Deriving Bounds on \(L(k_1,k_2)\) Labeling of Triangular Lattice by Exploring Underlined Graph Structures

Abstract

The \(L(k_1,k_2)\) labeling is a type of labeling of vertices of a graph G(V, E) where absolute difference between labels of vertices at graph distances 1 and 2 are at least \(k_1\) and \(k_2\), respectively, where \(k_1\) and \(k_2\) are two non-negative real numbers. The objective of \(L(k_1,k_2)\) labeling problem is to find a labeling f of the vertices of G such that the span is minimized, where span \(\lambda (G;f)\) of a labeling f is defined as \(\displaystyle \max _{u \in V} f(u) - \min _{v \in V} f(v)\). The motivation for \(L(k_1,k_2)\) labeling problem for infinite triangular grid \(T_\varDelta \) comes from the fact that a class of frequency assignment problems in cellular networks can be modeled as \(L(k_1,k_2)\) labeling problems of \(T_\varDelta \).
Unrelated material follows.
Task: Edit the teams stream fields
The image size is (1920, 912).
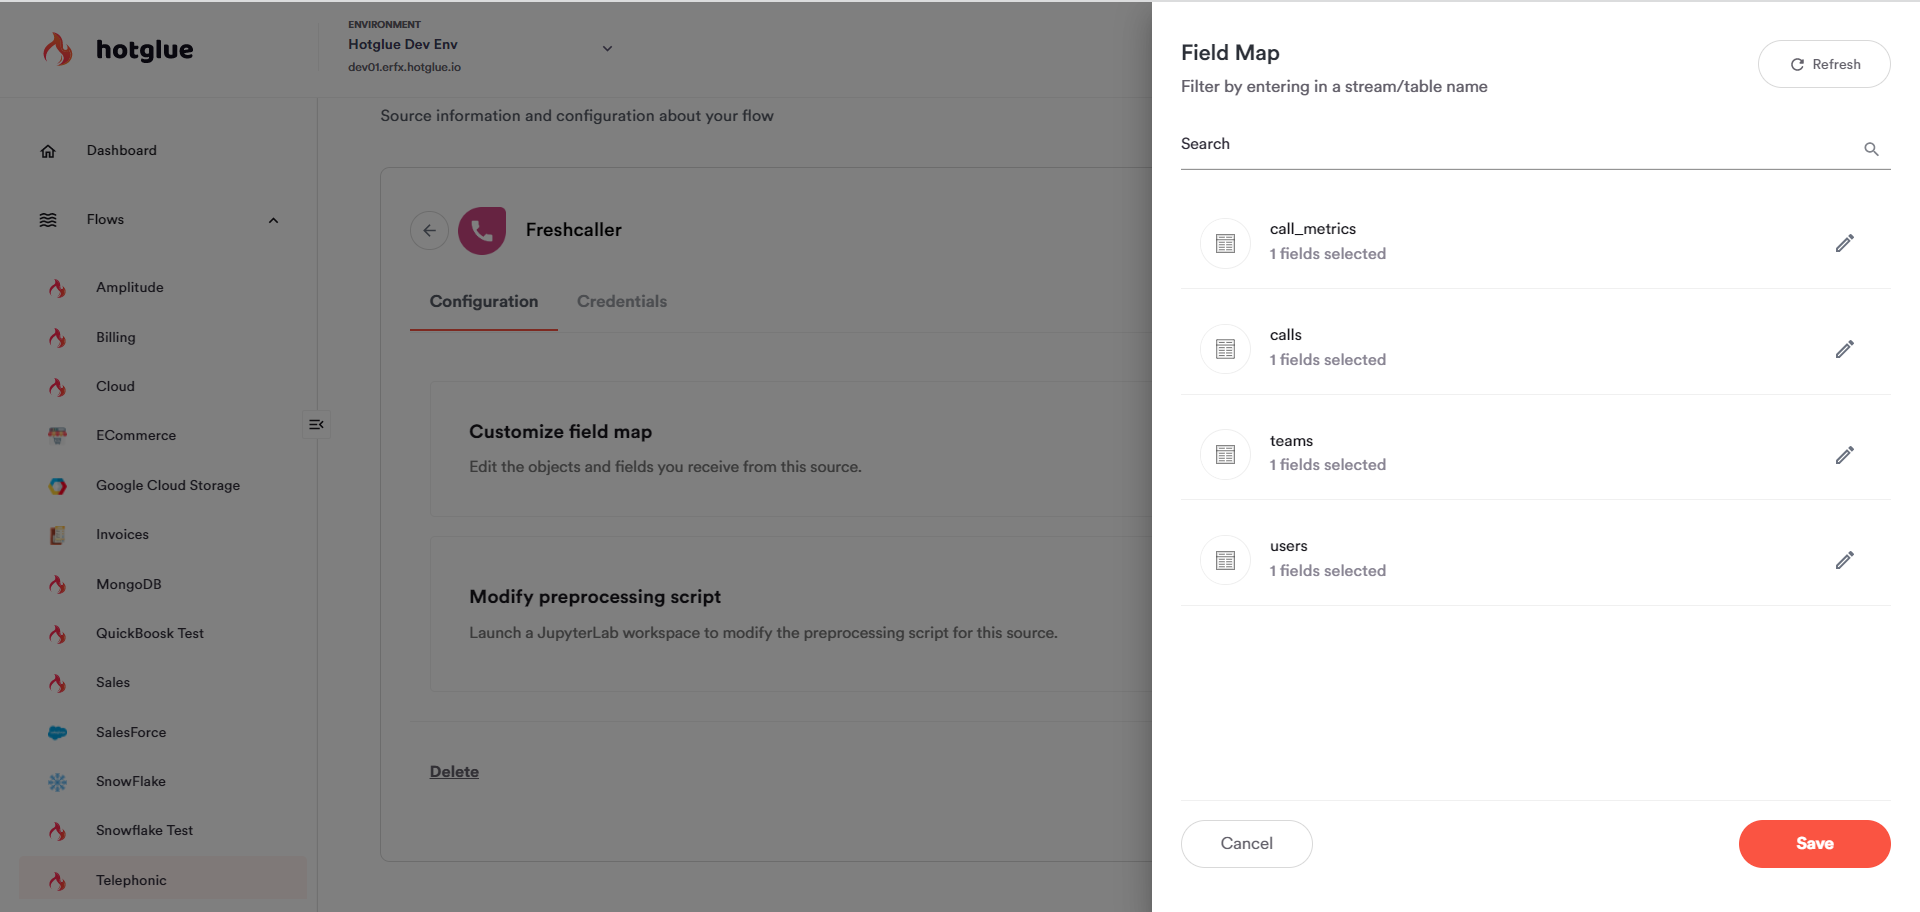Action: pos(1844,455)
Existing bounds on \(\lambda (T_\varDelta ;f)\) for \(k_1 \le k_2\) are based on enumerations through partial computer simulations. In this paper, we attempt to derive \(\lambda (T_\varDelta ;f)\) theoretically by exploring the underlined graph structures without any computer simulations. Specifically, we first select a sub graph of \(T_\varDelta \) which holds certain structural properties and then using these properties, we find the lower bound of span of the concerned subgraph. This finally leads us to obtain the lower bound of \(\lambda (T_\varDelta ;f)\). We establish that \(\lambda (T_\varDelta ;f) \ge 3+2h\) when \(h < 1/2\) and \(\lambda (T_\varDelta ;f) \ge 4\) when \(h \ge 1/2 \), where \(h=k_1/k_2\). Ours is the first attempt to derive \(\lambda (T_\varDelta ;f)\) theoretically and our obtained results exactly coincide with that of the known bound obtained through computer simulations when \(0 \le h \le 1/3\). For \(h > 1/3\), such known bounds are actually finer than ours.